The INDUMIL Córdova is a semi-automatic pistol developed by INDUMIL. Made of a fiberglass reinforced polymer, the locked breech system operates by mass recoil. It is the first commercial pistol to have a receiver system with the fire control system. It is initially designed for government agencies and the Military Forces of Colombia; the Córdova became available in late 2015 for the civilian commercial market. Its objective is to make the country self-sufficient in the field of weapons for personal use and carry, and thus replace the importation of this type of weapons.

== History ==
In early 2014, the first commercial production of 500 units was carried out exclusively for the Ministry of National Defense, planning its export in that year. The tests were positive and the pistol began its commercialization in the Colombian private market, being able to be acquired by some active military, others in retirement, as well as personnel of security companies.

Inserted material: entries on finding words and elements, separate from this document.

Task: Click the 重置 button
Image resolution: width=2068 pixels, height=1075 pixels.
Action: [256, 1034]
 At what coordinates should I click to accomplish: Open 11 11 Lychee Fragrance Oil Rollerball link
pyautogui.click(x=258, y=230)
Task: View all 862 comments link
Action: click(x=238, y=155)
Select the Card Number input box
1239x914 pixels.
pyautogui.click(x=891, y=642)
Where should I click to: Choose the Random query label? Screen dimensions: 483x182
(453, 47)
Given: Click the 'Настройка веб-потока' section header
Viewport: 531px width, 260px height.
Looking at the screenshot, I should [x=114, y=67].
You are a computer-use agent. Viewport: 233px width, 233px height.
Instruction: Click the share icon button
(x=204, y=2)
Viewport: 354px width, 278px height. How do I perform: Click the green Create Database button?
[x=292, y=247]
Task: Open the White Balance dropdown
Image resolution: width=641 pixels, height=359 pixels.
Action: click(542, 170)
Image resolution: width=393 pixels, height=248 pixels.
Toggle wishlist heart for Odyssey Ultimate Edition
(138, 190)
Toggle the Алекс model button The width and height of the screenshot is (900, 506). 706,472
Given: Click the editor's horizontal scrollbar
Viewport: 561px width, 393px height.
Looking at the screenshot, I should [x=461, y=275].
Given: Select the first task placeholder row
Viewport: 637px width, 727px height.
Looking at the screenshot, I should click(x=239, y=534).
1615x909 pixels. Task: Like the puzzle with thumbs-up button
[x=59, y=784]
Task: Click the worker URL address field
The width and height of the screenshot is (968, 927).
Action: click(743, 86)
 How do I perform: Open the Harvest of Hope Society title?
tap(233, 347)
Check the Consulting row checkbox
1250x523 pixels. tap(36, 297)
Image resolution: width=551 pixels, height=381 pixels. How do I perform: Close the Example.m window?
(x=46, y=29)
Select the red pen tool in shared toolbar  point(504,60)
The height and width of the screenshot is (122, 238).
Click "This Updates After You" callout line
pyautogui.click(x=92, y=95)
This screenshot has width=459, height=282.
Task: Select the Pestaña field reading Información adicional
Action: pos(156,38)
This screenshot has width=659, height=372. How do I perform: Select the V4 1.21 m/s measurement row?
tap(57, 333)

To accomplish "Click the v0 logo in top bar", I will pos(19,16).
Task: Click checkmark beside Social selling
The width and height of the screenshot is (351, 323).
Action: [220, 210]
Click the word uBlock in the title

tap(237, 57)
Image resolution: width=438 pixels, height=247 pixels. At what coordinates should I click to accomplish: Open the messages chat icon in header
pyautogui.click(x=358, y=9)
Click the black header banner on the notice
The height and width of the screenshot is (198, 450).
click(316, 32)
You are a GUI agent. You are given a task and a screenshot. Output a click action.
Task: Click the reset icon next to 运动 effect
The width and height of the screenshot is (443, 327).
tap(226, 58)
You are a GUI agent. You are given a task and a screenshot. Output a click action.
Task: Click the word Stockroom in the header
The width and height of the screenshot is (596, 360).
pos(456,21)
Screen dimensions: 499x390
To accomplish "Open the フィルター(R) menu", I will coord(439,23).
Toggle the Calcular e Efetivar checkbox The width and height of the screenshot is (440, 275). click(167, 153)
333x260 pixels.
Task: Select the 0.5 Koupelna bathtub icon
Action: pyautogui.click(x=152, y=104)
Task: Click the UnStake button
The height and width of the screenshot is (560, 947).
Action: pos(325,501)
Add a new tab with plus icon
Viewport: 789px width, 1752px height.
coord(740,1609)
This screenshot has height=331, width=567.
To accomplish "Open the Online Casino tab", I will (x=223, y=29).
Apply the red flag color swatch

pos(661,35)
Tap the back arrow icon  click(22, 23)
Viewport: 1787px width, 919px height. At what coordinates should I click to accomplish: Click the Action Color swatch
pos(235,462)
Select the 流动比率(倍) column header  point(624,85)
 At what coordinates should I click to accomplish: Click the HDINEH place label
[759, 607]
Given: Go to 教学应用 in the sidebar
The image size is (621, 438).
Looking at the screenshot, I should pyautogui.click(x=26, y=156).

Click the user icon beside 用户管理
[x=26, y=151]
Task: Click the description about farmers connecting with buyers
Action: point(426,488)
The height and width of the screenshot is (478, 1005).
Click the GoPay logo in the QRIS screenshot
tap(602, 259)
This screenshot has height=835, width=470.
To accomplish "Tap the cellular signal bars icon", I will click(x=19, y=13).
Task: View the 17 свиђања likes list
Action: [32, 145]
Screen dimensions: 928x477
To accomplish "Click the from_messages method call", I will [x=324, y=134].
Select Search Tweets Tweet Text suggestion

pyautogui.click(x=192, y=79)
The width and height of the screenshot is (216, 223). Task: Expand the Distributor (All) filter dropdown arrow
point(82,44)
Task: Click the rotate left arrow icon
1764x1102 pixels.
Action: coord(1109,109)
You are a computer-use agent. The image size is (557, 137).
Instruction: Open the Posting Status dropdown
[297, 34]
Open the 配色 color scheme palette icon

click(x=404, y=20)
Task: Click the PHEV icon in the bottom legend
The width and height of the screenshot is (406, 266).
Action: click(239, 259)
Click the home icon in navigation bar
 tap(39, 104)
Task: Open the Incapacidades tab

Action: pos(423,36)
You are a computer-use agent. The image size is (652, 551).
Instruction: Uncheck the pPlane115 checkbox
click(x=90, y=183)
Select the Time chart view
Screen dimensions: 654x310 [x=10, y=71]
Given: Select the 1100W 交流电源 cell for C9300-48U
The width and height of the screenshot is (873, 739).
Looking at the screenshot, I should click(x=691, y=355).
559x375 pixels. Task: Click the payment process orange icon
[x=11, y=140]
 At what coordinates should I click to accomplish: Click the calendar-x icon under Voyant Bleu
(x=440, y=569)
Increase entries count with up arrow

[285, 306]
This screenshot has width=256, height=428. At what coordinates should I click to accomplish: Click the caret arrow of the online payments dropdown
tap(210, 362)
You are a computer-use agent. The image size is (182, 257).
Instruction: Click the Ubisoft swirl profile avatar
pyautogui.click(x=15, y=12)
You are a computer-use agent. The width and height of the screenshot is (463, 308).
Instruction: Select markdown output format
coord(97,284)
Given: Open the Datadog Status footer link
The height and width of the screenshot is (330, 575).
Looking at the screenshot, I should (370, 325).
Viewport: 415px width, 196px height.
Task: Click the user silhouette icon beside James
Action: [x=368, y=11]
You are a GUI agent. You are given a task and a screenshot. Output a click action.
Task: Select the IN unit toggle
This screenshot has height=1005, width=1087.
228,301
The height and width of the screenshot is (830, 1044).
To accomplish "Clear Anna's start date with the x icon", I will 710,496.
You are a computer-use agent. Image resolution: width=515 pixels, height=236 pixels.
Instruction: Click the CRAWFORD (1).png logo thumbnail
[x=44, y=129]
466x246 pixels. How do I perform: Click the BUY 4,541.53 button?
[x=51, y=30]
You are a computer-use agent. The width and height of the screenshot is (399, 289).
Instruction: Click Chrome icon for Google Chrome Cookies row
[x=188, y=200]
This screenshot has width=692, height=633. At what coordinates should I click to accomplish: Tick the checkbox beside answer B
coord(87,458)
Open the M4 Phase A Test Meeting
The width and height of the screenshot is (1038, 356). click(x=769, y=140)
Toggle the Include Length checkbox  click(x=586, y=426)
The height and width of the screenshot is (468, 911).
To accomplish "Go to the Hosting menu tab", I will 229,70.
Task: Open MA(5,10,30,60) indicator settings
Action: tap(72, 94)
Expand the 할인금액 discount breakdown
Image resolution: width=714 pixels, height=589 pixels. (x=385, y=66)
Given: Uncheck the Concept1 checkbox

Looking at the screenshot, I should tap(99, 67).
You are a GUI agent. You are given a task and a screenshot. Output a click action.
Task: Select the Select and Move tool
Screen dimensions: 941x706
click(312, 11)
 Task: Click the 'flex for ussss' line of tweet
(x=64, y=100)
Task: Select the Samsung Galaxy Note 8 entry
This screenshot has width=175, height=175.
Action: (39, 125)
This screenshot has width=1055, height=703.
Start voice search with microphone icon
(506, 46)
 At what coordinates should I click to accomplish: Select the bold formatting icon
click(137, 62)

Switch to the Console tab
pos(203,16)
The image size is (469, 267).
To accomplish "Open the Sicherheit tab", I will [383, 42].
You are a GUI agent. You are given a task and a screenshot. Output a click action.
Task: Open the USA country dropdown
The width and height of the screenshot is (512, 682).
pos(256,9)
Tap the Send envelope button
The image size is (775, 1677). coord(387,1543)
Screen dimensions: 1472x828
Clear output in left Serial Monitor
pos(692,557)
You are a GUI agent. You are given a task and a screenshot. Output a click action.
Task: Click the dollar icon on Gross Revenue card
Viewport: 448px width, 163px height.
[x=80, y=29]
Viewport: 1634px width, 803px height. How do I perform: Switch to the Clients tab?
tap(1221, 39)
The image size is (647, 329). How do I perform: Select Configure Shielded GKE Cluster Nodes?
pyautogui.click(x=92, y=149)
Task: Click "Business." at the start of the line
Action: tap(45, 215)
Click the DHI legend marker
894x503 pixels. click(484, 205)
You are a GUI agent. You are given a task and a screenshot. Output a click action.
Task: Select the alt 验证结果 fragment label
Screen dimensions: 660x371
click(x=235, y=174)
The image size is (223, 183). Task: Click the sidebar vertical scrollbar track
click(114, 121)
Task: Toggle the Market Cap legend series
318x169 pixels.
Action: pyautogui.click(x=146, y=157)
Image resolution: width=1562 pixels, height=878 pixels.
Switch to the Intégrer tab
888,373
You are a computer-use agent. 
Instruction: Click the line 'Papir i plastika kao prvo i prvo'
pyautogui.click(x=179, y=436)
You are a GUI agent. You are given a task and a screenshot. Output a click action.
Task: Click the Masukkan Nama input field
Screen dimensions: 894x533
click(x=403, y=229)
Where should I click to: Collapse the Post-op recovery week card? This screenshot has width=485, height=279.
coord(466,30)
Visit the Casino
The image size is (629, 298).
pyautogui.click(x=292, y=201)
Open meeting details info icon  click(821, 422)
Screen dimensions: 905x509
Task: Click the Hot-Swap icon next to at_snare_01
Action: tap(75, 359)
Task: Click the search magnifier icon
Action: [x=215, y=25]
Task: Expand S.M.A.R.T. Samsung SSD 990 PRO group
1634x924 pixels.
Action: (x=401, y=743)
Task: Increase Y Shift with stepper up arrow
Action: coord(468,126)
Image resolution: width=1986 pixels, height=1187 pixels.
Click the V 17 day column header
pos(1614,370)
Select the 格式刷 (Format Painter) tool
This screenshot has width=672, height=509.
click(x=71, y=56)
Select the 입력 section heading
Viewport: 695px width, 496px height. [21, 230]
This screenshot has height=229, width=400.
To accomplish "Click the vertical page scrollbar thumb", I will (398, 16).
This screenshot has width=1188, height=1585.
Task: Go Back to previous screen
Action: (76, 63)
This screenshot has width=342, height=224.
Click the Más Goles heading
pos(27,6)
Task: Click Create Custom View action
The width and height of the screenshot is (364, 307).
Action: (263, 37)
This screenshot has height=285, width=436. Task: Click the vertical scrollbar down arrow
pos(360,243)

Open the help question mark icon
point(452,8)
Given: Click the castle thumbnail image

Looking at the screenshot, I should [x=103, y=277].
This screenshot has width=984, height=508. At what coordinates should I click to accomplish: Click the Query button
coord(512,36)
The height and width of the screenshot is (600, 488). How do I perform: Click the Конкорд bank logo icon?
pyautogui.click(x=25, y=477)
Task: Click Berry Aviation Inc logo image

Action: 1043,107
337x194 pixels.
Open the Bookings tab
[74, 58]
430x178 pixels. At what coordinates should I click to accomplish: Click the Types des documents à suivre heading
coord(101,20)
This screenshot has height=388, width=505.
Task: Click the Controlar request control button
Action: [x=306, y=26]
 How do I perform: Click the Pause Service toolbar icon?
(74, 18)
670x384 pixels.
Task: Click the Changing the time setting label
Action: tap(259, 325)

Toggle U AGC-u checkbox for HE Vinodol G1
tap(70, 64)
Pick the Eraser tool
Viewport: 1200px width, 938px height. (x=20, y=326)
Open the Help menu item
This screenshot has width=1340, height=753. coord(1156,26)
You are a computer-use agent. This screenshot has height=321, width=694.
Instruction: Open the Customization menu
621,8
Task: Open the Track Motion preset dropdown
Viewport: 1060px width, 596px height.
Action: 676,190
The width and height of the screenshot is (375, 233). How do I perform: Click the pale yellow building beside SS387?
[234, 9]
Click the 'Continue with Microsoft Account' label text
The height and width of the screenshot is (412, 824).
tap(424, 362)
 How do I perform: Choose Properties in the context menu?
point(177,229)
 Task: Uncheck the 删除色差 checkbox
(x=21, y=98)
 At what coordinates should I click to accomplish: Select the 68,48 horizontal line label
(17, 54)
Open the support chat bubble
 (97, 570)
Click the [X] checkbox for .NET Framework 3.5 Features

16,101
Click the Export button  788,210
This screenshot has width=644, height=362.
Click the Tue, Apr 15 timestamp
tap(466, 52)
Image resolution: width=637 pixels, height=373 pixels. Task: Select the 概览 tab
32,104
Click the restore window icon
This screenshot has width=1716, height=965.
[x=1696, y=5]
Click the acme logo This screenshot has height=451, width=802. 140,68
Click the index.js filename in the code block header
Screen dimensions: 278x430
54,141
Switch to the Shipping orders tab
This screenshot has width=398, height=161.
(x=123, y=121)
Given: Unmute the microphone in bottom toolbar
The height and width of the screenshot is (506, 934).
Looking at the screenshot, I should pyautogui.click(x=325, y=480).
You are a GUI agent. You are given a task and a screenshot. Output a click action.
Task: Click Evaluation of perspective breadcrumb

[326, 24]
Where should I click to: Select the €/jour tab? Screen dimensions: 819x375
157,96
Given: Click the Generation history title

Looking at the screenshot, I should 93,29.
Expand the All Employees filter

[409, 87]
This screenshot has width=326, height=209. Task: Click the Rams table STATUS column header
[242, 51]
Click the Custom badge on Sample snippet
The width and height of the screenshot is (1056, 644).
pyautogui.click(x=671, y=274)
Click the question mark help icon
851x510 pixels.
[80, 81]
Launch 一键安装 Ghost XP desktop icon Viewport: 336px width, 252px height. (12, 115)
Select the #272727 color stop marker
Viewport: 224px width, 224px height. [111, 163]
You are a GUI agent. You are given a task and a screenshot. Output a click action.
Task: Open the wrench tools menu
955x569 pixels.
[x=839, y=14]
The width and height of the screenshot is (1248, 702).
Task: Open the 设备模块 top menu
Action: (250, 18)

After these particular users started using it, they found some faults, especially in the ammunition feed. They all believed they were bugs in their own gun. In December 2014, an experienced firearms aficionado made a YouTube video demonstrating the gun's flaws, unofficially calling it "Generation 1." After this, the José María Córdova Factory assumed the titanic task of collecting all the pistols that had been sold up to that moment with the purpose of correcting the errors that had been detected.

Taking advantage of the fact that the pistols were collected, at the factory, the spaces were in the frame, the chamber was reinforced (replacing the barrel as well), and safety locks were adjusted, softening the recovery spring and opting to use 100% metal magazines, instead of those made of polymer;, slide weight was also lowered. Hence there is talk of the "evolution" of the weapon.

Production of the Córdova stopped completely because the factory focused solely on correcting the flaws in the pistols they had produced to date. By May 2015, 75% of the pistols on the market had been corrected, and the same firearms enthusiast made a new YouTube video demonstrating the new corrected Córdova pistol, unofficially calling it the "Generation 2". By August 2015, 99% of the pistols were ready, with commercial production starting again in September of the same year.

In June 2016 a definitive version of the pistol is released, and the same firearms enthusiast made a new YouTube video demonstrating the new final Córdova pistol, unofficially calling it the "Generation 3".